Docking occurs once the synaptic vesicle has moved from the cytoplasm to a region apposed to the plasma membrane. The vesicle is held in close apposition to the plasma membrane by several proteins that bridge the synaptic vesicle to the plasma membrane. Some of these proteins are in the plasma membrane while others are in the synaptic vesicle. Vesicle fusion is preceded by a priming event where molecular interactions between the docked vesicle and the plasma membrane undergo changes. The molecules in the docking and the priming process are known, however, the exact sequence and the precise molecular changes involved in docking and priming are not well dissected. In this reaction the process of docking and priming has been condensed. It is known that Munc18 along with its interactors is critical for membrane docking and fusion events while Munc 13 along with its interacting proteins is central to priming. Munc 13 could act as a positive regulator for the priming recation. Finally the primed fusion complex is clamped in the pre-fusion form by a Complexin. Complexins are Ca2+ independent cytosolic proteins that bind to partly or fully assembled SNARE complexes. Complexins play both a positive and a negative role in the release process.

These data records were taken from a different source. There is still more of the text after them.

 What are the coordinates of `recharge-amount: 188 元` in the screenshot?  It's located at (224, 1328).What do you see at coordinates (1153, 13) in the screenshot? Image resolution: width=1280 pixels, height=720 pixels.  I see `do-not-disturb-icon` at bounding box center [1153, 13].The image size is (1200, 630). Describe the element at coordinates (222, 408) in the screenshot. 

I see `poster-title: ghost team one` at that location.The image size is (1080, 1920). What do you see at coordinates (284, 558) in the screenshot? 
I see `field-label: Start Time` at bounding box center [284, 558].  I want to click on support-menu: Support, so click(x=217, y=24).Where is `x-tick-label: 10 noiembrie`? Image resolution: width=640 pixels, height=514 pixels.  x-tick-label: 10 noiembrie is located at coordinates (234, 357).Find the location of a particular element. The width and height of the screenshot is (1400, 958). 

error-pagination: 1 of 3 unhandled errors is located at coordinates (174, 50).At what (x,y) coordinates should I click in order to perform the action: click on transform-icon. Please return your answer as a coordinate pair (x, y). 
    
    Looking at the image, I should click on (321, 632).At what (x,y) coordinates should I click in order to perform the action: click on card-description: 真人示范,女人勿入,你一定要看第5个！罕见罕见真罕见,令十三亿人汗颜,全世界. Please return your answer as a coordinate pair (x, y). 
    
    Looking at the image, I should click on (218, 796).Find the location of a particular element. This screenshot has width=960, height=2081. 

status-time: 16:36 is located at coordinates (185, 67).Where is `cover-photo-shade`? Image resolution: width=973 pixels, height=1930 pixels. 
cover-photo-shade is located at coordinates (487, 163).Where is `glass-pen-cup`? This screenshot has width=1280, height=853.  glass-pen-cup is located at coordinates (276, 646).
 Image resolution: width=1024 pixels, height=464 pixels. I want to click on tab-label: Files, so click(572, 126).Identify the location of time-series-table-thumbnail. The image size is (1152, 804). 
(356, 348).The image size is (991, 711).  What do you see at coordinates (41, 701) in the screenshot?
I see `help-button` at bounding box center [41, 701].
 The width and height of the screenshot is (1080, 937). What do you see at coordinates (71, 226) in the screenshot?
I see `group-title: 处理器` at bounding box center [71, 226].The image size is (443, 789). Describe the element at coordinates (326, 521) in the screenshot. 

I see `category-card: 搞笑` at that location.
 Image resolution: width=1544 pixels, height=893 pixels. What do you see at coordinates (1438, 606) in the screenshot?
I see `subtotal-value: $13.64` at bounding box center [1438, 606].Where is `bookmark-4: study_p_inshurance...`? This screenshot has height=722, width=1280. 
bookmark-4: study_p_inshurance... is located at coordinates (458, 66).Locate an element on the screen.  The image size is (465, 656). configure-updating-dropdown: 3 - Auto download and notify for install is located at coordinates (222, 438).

神经突触囊泡一旦从细胞质移动至紧邻质膜的区域，便发生对接现象。数种蛋白质通过连接突触囊泡与质膜，将囊泡稳固地维持在质膜附近。其中一些蛋白质位于质膜上，而另一些则存在于突触囊泡内。囊泡融合之前，对接的囊泡与质膜之间的分子相互作用将发生一系列变化，此过程被称为预融合事件。尽管对接和预融合过程中涉及的分子已知，但它们的确切序列和具体分子变化尚未得到充分解析。在本反应中，对接和预融合过程已被简化。已知Munc18及其相互作用蛋白对于膜对接和融合事件至关重要，而Munc 13及其相互作用蛋白在预融合过程中扮演核心角色。Munc 13可能作为预融合反应的正向调节因子。最终，预融合复合物被Complexin固定在预融合状态。Complexin是一种Ca2+非依赖性细胞质蛋白，能够结合部分或完全组装的SNARE复合物。Complexin在释放过程中既发挥正向作用，也发挥负向作用。